JOB: Extend the text on why people resist change, picking up after its last sentence.

This article from Management is a Journey has been cited in the following scholarly research articles:

  • Mediterranean Journal of Social Sciences: The Reality of Resistance to Change Behaviour at the Department of Correctional Services of South Africa | University of Johannesburg (Mbongeni Mdletye, Jos Coetzee, and Wilfred Ukpere)
  • Dissertation: Understanding the Relationship between Global Food Safety Initiative (GFSI) and High Performance Work Systems (HPWS) and the Role of Employee Learning and Development | The George Washington University (Charles K. Torwudzo)
  • Dissertation: Exploring the Elements and Dynamics of Transformational Change | University of Johannesburg (Mbongeni Mdletye)

Understanding Why People Resist Change

Why do people resist change? It's natural and human response to change but far more than an emotional issue. As change management practitioners, it is our job to understand the root causes of resistance within teams, so we can help people move through their individual transitions and successfully adopt important changes.

GIVEN ENTRIES:

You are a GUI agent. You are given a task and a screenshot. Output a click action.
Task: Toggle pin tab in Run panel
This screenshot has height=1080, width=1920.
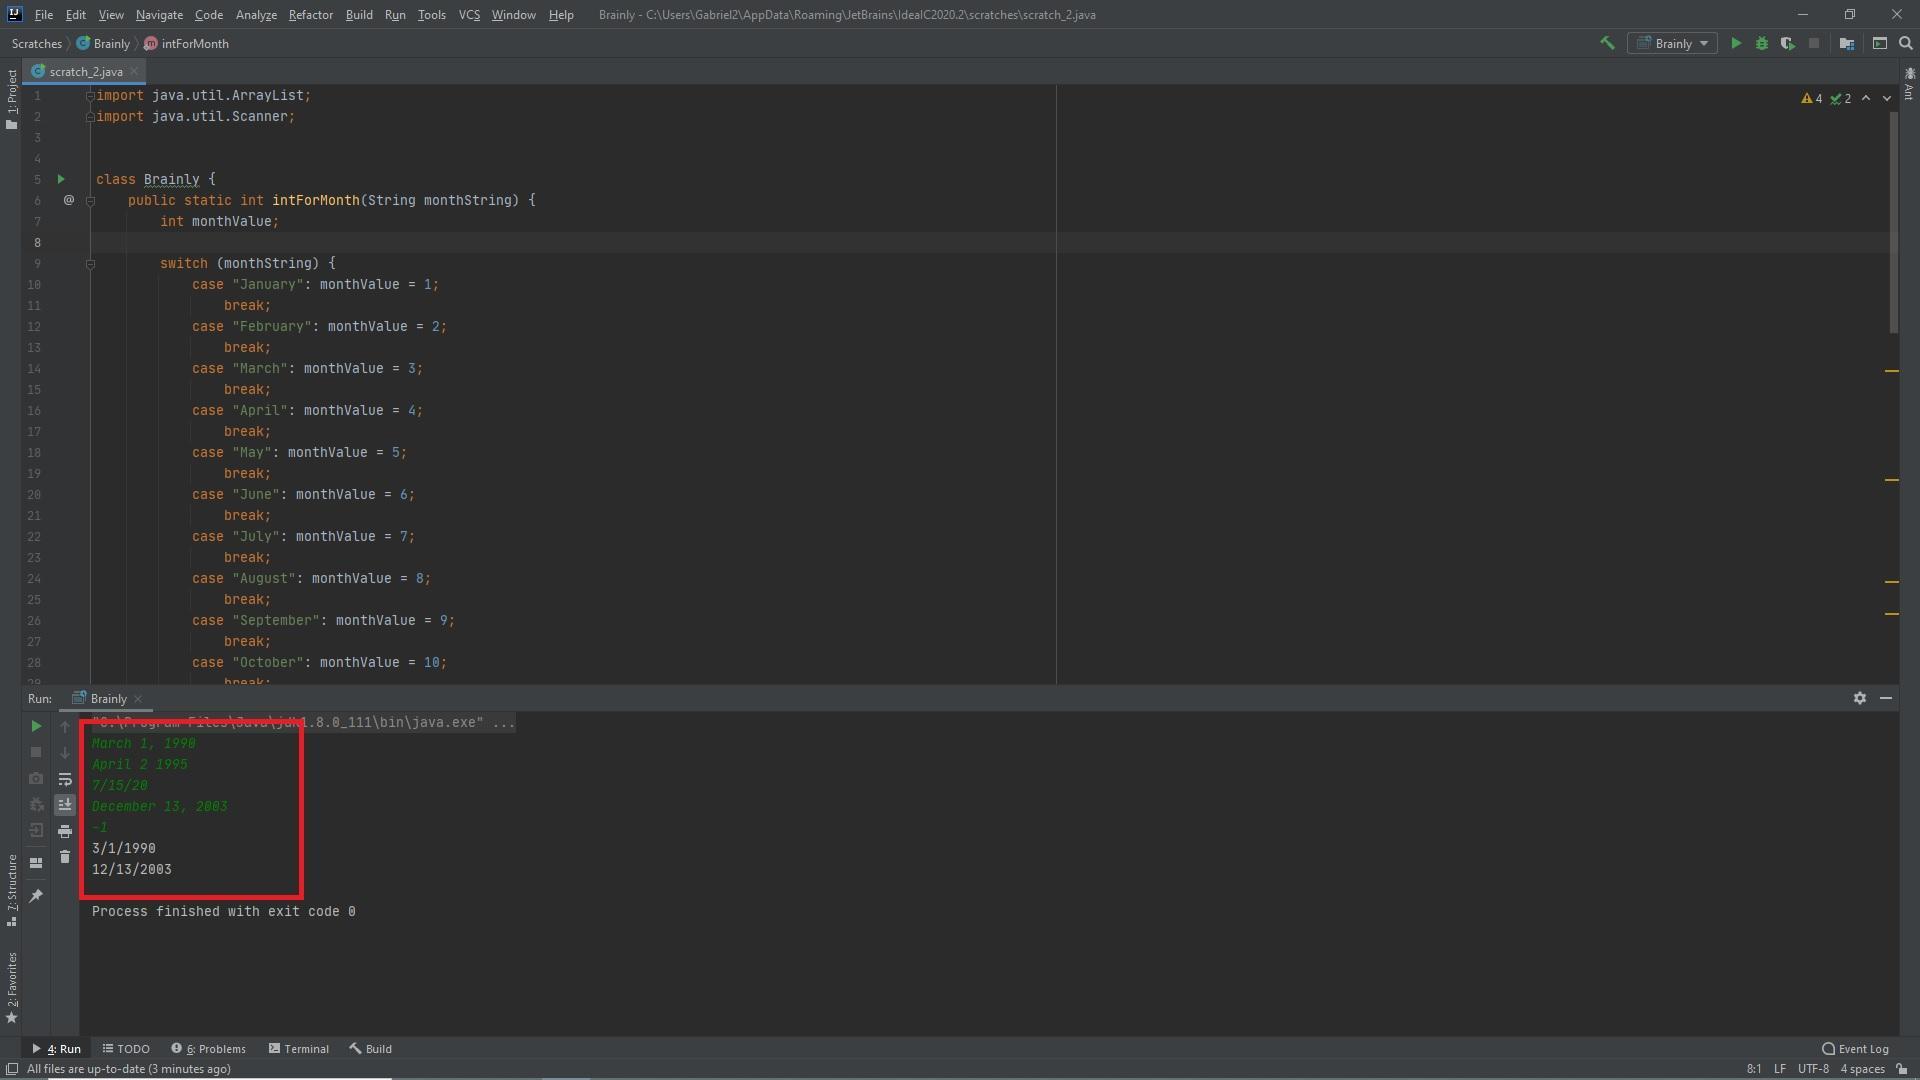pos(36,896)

---

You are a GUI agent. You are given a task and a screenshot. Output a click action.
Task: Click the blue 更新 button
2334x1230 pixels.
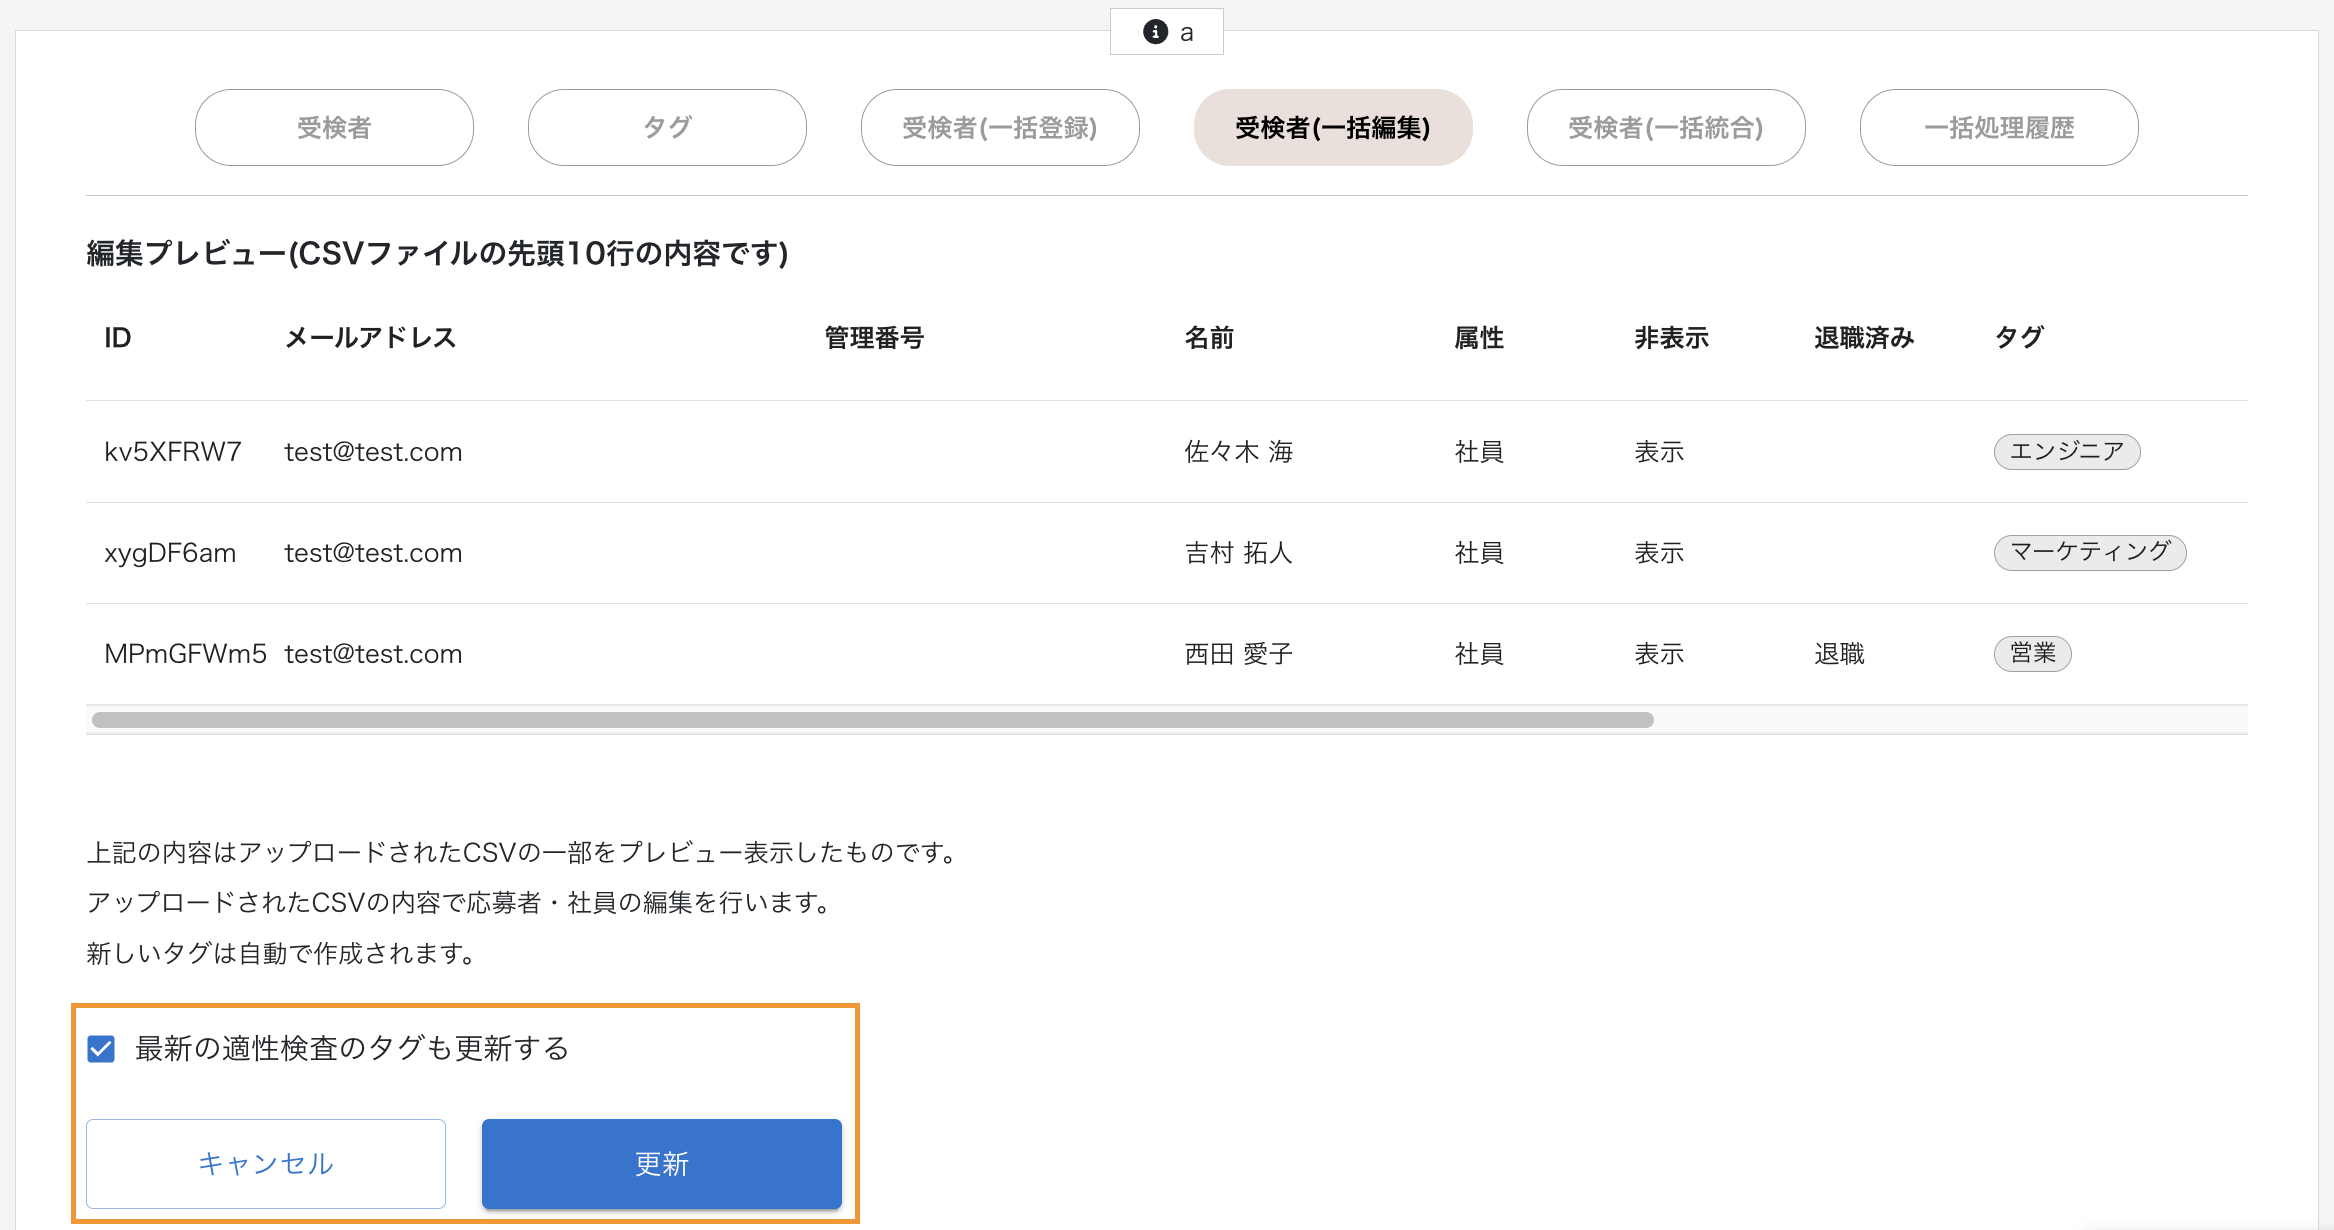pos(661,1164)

RESULT:
Resistance to Change by Group

In Prosci's Best Practices in Change Management research, participants identified the groups from which they experienced the most resistance. Mid-level managers were the most resistant group, followed by front-line employees. These findings are consistent with previous studies.


Free Resistance Checklist: Best Practices for Managing Resistance to Change

Why Do Employees Resist Change? 

Although employee resistance has many causes, Prosci research reveals five primary reasons:

  1. Lack of awareness about the reason for change
  2. Change in job role
  3. Fear of the unknown
  4. Lack of support from or trust in leaders
  5. Exclusion from change-related decisions 

Lack of awareness

The top reason employees resist change is because they lack of awareness about the purpose and reason for the change. This arises from the organization's failure to communicate details and business reasons for the change, as well as a lack of clarity about employee roles in change success. Resistance occurs when employees can't answer, "What's in it for me?" 


Awareness is one of the five building blocks of the Prosci ADKAR Model

Change in role

Resistance occurs when changes are required in an employee's role. These can include workload increases, job description changes, or new behavioral requirements. When role changes are required, employees often lack desire to learn a new system or technology. Others are concerned about the time they have to adopt changes, a lack of incentives, and decreased autonomy and control. Resistance can also occur when an employee loses power, status or identity.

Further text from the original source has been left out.